Los sueños son
extensiones naturales de la vida Una doble jornada vital asumida, no
solicitada. La vida siguiendo su curso en horas extra. Descubrí mi
constante relación con los sueños hace tanto tiempo que me es
imposible precisar en qué momento empecé a tomar conciencia de
ellos, de sus historias a medias, de sus imágenes anheladas y
temidas, de esa capacidad que tienen, como todo lo efímero, de
maravillarnos y perderse, de darnos a la tarea de recordar o
inventar, de interpretar, de desconfiar siempre del recuerdo.
Seguramente esa toma de conciencia llegó en el momento en que empezó
a surgir en mí la necesidad de hablar de esas imágenes importadas
desde esas horas de la inconsciencia, de abrir los ojos y buscar al
primer desprevenido que pudiera escuchar esos que muchas veces eran
fragmentos sin principio ni fin, imágenes más cercanas al disparate
que a la igualmente disparatada realidad.
Hay
una extraña tradición de soñantes en mi familia.
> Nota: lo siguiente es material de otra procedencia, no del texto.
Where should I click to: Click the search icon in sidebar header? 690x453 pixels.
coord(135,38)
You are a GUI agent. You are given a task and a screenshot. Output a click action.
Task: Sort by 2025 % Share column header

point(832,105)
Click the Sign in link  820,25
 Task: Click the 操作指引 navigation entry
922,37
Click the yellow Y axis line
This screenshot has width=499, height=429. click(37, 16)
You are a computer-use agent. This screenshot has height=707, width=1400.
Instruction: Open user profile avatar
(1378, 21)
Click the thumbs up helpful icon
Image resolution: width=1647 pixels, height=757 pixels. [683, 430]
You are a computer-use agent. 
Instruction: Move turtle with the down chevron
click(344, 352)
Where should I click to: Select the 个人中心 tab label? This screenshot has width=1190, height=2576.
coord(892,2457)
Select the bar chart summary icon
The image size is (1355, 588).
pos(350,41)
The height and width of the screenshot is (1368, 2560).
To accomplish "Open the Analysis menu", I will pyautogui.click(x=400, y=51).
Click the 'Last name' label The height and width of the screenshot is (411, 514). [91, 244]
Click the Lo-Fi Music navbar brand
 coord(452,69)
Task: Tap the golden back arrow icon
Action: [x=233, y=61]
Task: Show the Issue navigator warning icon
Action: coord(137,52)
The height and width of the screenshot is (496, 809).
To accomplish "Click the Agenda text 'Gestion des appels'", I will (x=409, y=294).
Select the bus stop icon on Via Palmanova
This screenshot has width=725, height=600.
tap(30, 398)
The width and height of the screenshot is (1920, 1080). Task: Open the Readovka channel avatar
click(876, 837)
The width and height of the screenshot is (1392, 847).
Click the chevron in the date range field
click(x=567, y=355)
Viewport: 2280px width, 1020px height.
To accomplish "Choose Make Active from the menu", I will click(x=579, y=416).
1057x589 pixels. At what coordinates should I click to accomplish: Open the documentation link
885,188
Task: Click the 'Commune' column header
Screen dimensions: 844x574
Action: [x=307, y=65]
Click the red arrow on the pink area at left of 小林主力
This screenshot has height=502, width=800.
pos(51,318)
Mi abuela materna
tenía, al parecer, un libro destartalado con el que intentaba
interpretar esas imágenes desconexas. Soñar con perros es la
presencia de amigos no sinceros, recordaba mi madre cuando más
de alguno aparecía en mi relato matutino, soñar con agua lodosa
significa que vienen problemas. Ella misma, mi madre, y mi
hermana son un tipo de soñantes intermitentes que saben que cuando
los sueños aparecen deben ponerles atención. De un tío que pasaba
sus fragmentados descansos en una hamaca tendida a medio pasillo, y
de mi bisabuela paterna, me llegó la tradición de los malos sueños,
no es bueno dormir boca arriba, no es bueno comer mucha grasa
antes de dormir, no es bueno colocarse las manos sobre el pecho…
como sea, para mí, que desde temprano asumí el oficio de andar por
los días a la caza de algo qué contar, los sueños se convirtieron
primariamente en esa fuente de asombro más allá de las horas
hábiles, y fue así como un día nació el propósito de recordarlos
o imaginarlos, de armarlos y extenderlos, literaturizarlos, a lo
largo de cuarenta noches multiplicadas, de los cuarenta y más días
que bíblicamente se puede vagar por condena o por búsqueda de
redención en el desierto de la vigilia. Así es como surge este
libro, cuarenta relatos que intentan ser fieles a la naturaleza de lo
efímero, de la brevedad de su recuerdo, de ese intento primigenio de
enunciar los significados que reposan en el fondo de las aguas
alteradas donde tiembla la imagen rescatada de los sueños. Cuarenta
noches que van de ida y vuelta entre el sueño y la vigilia, entre la
realidad y la ficción, entre el relato y la prosa poética,
fronteras todas invisibles y de cuyo trayecto surge esta serie de
mini crónicas que quizá no tengan otro propósito más allá de
develar ante el lector la posibilidad de sentir y abrir los ojos y la
percepción, de transitar con atención por dimensiones que se creían
dormidas, cerradas a quienes van por el camino sin ver alrededor.
Hay mucho de la vida en
los sueños, hay mucho de desdoblamiento en esa realidad donde nos
encontramos a nosotros mismos en nuestra propia imagen deformada, en
los símbolos, en los otros. Hay mucho de sobrevivencia en despertar.
Algo me dice que el día
de nuestra muerte despertaremos y le narraremos a quien nos quiera
escuchar un relato lleno de fragmentos maravillosos del tiempo
transcurrido aquí. Tras esos momentos dispersos y lo suficientemente
potentes para permanecer otro poco más, voy todos los días con los
ojos abiertos. Este libro quizá sea, entonces, parte de ese credo,
el de hacer que el camino valga la pena yendo tras de todo lo que
parezca sueño y al final de cuentas valga la vida contar.